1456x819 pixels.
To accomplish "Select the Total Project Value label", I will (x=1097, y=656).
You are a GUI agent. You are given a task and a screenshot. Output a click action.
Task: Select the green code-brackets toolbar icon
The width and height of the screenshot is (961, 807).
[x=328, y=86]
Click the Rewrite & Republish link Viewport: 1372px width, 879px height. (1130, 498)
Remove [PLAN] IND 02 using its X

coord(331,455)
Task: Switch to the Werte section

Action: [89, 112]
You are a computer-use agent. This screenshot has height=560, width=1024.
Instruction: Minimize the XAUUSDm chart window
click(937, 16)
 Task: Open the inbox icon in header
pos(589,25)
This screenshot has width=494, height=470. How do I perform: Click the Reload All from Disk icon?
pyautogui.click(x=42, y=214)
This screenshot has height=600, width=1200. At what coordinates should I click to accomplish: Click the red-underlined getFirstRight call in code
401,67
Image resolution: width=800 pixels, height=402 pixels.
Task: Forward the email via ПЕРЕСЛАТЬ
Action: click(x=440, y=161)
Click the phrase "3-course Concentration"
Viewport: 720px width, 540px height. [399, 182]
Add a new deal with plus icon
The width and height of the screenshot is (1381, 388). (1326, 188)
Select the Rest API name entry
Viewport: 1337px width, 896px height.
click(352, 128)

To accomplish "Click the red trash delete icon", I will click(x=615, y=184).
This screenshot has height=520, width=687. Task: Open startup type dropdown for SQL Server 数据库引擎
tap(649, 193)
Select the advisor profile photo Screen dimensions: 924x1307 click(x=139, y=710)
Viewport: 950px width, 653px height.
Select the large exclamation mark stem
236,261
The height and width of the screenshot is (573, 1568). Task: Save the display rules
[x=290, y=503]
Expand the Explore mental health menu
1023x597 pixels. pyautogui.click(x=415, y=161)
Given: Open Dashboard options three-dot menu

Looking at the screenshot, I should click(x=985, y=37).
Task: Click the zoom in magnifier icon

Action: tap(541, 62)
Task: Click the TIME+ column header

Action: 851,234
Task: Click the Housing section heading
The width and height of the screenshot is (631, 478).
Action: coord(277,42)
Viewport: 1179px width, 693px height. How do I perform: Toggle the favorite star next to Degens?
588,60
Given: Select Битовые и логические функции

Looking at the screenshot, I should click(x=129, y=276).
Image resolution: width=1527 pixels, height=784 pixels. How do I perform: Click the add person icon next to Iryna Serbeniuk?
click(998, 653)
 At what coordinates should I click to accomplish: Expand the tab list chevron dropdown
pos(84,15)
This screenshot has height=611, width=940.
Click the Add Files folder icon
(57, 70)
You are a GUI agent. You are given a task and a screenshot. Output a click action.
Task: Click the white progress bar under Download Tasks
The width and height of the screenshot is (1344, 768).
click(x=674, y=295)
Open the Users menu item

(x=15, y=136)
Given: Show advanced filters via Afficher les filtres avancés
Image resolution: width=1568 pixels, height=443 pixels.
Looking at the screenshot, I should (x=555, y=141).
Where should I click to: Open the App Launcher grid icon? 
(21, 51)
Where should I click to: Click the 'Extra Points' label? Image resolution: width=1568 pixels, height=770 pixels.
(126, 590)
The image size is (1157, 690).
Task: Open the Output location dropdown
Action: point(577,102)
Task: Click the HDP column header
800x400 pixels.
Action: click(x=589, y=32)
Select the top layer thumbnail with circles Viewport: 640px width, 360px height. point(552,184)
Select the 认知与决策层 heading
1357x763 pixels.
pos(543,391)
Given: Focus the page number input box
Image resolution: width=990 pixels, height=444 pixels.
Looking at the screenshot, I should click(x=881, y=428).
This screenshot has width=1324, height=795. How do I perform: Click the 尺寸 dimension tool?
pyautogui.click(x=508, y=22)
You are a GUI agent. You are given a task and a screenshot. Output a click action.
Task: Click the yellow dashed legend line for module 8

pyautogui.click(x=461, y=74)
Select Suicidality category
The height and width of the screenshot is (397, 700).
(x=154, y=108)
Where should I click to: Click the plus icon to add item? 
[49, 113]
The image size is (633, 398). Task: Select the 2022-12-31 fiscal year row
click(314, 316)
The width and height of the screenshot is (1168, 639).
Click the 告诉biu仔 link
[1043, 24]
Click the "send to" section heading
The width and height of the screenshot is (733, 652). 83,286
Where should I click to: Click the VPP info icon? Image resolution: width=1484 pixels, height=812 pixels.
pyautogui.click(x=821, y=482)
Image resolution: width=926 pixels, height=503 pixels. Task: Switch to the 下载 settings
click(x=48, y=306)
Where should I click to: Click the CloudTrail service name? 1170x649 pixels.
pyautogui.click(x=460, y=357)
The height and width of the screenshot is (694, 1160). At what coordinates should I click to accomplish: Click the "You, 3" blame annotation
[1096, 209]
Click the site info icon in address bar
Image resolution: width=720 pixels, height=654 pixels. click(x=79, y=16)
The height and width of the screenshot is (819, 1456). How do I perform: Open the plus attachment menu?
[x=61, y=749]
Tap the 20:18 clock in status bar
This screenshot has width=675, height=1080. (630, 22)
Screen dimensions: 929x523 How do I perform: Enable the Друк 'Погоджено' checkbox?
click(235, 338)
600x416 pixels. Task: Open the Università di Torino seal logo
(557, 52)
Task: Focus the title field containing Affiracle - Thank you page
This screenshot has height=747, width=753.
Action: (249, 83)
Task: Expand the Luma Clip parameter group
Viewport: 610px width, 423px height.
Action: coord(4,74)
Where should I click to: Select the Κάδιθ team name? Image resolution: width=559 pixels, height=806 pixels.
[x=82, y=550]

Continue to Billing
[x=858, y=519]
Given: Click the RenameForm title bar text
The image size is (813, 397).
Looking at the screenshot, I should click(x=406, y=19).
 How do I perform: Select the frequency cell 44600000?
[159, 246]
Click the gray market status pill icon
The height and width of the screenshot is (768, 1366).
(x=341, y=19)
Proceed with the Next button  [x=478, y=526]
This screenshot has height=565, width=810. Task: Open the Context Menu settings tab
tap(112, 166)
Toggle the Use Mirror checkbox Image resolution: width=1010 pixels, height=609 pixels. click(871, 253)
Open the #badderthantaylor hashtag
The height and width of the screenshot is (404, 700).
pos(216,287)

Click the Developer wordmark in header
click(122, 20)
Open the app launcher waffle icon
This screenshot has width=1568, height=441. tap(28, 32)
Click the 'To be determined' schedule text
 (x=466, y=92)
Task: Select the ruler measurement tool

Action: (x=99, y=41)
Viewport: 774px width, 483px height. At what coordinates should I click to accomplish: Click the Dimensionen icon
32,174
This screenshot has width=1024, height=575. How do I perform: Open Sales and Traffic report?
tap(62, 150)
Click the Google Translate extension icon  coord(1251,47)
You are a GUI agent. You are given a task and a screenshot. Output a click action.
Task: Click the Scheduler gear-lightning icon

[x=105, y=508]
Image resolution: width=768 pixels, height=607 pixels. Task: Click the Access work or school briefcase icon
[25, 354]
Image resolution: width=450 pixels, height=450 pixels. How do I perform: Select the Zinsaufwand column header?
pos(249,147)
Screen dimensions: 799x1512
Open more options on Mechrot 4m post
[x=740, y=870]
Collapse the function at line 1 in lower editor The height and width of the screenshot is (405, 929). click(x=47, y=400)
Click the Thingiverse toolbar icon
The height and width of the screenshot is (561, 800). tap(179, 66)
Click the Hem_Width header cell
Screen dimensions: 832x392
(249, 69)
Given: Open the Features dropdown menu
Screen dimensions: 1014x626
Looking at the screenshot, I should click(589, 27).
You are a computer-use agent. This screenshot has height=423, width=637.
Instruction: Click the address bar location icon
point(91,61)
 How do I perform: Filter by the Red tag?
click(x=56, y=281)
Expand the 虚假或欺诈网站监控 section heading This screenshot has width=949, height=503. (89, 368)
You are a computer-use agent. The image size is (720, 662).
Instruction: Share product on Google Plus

Work order:
Once you find the line with "Task: Expand the Luma Clip parameter group" above, print it and every line after it up to and including the line with "Given: Click the RenameForm title bar text", exactly as written and nothing else.

Response:
Task: Expand the Luma Clip parameter group
Viewport: 610px width, 423px height.
Action: coord(4,74)
Where should I click to: Select the Κάδιθ team name? Image resolution: width=559 pixels, height=806 pixels.
[x=82, y=550]

Continue to Billing
[x=858, y=519]
Given: Click the RenameForm title bar text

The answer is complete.